Dataset records:
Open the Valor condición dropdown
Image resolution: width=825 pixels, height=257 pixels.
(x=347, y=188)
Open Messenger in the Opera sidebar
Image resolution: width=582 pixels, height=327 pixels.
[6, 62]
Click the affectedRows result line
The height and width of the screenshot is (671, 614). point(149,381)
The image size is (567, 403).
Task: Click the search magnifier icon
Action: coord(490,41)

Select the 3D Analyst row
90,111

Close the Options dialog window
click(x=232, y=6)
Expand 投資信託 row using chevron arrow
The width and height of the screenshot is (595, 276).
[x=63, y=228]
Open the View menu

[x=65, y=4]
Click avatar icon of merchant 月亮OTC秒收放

* * *

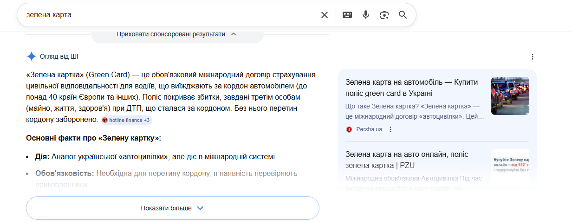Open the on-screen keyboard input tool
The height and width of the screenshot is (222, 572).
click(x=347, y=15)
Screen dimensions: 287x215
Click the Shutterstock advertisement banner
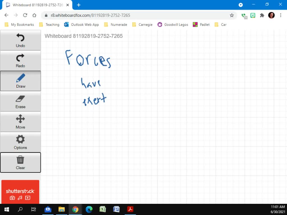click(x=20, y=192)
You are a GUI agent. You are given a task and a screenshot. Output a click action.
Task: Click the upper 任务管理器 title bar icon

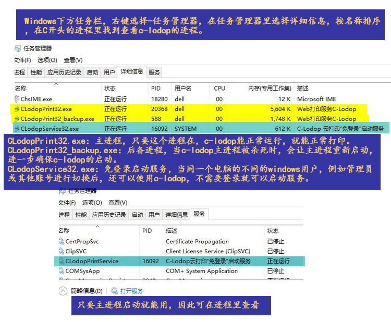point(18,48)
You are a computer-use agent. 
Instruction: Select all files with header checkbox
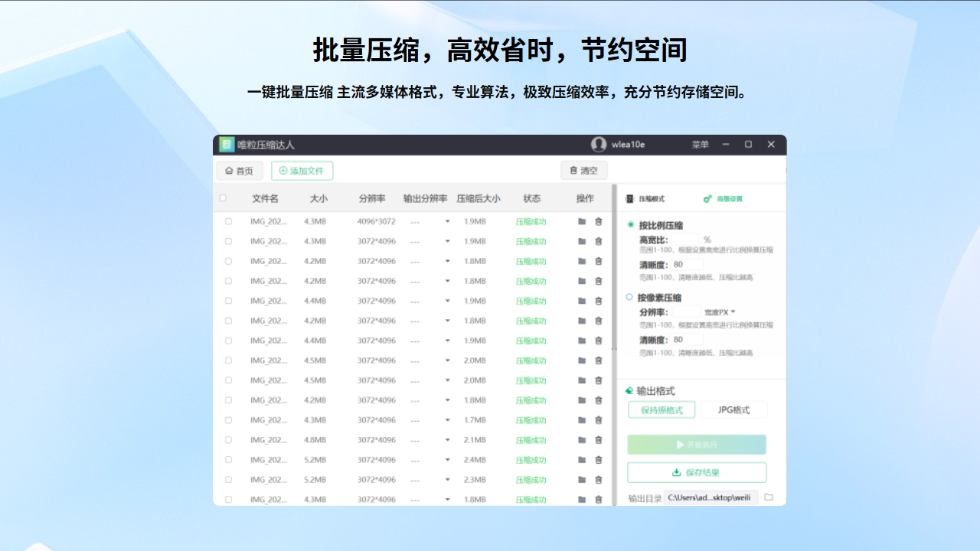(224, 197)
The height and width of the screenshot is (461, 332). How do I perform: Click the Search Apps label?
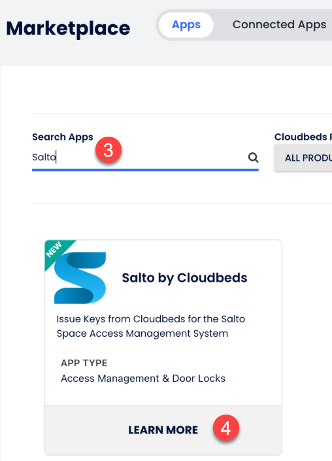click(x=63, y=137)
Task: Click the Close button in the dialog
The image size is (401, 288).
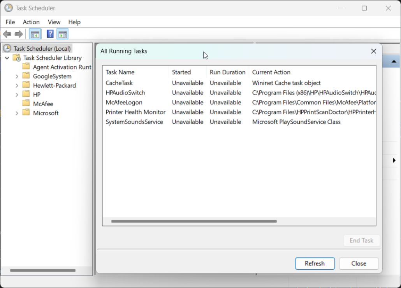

Work instructions: Your answer should consist only of the lines above between the line holding "Close the Options dialog window" and the line holding "Click avatar icon of merchant 月亮OTC秒收放", inclusive, each transcribed exactly.

Answer space:
Close the Options dialog window
click(x=232, y=6)
Expand 投資信託 row using chevron arrow
The width and height of the screenshot is (595, 276).
[x=63, y=228]
Open the View menu

[x=65, y=4]
Click avatar icon of merchant 月亮OTC秒收放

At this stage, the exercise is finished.